The Last Minute Tax Rush

The Last Minute Tax Rush

“Get your deduction before the end of the year!”

 “EOFY Sale!”

 “$20K can be yours before the end of the year!”

 Lets cut through the jargon. In the 2015 federal Budget, the government announced its intention to increase the instant asset write-off threshold to $20,000 for assets acquired and installed ready for use from 7.30pm (AEST) 12 May 2015.

Look at your financial position critically. Chances are, if you didn’t have $20,000 to spend on your business before the recent federal Budget announcement, you won’t have it in the days leading up to 30th June. If you’re uncertain about what to do, talk to us!

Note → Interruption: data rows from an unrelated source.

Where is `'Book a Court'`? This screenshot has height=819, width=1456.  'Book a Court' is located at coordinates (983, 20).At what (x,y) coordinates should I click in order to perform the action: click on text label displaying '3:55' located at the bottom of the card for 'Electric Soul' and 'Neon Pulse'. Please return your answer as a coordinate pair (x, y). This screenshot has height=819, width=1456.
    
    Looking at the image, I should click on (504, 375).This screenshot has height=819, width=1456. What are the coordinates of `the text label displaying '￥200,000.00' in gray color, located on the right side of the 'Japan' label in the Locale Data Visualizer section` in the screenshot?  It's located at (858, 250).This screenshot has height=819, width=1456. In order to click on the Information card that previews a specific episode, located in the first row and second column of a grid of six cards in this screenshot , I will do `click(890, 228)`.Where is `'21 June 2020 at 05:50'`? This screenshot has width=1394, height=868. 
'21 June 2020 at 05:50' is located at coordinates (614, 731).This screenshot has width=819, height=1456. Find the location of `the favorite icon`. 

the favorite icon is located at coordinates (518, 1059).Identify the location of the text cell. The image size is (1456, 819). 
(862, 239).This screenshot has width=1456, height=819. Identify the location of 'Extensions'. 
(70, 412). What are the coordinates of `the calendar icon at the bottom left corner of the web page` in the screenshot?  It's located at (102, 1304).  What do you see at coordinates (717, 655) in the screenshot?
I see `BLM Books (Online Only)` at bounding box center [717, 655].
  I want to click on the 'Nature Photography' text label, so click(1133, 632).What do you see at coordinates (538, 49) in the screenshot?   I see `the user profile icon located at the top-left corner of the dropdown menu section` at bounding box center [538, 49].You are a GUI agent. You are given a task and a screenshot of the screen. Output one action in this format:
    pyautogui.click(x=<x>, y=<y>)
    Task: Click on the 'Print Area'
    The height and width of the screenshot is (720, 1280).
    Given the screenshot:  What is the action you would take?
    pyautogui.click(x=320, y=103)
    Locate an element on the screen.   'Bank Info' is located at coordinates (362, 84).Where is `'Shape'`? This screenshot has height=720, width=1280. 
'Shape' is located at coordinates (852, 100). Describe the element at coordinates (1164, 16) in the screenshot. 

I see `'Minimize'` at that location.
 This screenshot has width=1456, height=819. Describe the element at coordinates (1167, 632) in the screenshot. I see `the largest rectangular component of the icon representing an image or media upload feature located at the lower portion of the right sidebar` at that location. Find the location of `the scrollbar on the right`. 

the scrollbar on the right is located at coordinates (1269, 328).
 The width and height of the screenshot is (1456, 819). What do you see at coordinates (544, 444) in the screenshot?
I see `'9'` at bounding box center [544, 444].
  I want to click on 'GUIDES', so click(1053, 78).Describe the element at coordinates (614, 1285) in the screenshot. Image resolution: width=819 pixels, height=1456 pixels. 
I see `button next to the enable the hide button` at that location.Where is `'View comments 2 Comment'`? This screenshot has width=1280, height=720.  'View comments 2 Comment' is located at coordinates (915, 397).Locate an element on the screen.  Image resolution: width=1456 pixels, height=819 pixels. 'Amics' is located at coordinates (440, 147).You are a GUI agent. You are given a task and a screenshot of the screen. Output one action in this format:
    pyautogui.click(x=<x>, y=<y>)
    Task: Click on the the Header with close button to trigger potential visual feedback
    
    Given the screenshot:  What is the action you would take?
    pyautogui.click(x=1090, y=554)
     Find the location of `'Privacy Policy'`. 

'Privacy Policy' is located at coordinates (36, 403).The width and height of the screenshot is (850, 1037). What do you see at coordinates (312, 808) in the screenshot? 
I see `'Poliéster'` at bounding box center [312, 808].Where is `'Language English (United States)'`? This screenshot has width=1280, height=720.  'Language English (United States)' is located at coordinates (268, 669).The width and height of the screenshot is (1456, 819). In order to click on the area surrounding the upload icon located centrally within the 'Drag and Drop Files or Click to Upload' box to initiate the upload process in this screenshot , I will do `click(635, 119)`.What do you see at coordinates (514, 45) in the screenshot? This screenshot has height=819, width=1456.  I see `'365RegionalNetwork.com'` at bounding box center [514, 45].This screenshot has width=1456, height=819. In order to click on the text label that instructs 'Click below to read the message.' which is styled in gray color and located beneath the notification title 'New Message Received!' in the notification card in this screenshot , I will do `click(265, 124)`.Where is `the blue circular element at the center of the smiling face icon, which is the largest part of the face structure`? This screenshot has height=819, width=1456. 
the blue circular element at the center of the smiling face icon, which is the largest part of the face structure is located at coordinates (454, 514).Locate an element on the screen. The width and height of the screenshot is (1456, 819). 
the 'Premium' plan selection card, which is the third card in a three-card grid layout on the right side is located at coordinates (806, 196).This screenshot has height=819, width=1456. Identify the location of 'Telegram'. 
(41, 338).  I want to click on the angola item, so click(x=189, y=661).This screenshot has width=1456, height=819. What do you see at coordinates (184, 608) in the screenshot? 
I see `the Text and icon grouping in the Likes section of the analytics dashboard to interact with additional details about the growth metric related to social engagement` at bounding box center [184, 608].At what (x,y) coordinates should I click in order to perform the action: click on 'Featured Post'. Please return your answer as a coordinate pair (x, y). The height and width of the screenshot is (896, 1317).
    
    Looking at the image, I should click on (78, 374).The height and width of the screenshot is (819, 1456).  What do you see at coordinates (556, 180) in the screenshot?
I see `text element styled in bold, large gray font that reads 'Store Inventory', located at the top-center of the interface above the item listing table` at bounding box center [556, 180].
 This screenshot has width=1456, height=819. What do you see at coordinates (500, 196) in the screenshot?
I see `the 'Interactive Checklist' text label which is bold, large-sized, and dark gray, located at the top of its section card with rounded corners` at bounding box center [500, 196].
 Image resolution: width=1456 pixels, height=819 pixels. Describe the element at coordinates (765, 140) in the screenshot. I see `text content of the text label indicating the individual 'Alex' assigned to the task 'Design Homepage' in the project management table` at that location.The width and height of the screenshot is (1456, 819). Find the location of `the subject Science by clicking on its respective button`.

If you expect big taxable profits next year, but little this year, why spend up big now. It is probably much better to defer this expenditure until the next year to even out the cash flows and taxes.

Consider also that you need to consider income too: bring forward the income or delay.

If you do need the deduction this year then consider:

The capital ‘$20k’ up front deduction – but only if you were considering buying it later anyway.

Paying super before the 30 June for the 4th quarter.

Prepaying expenses for next year.

Writing off bad debts – review your trade debtors listing and write off any uncollectable debts.

Donating – remembering that any contribution you make to a charity or a private ancillary fund above $2 is tax deductible.

As with any deduction, remember the golden rule: you can’t claim what you can’t prove.

This year the ATO is paying particular attention to personal technology claims – such as phones, computers and iPads – and travel costs. If you are claiming work-related expenses, make sure you have your receipts and can justify them as work costs.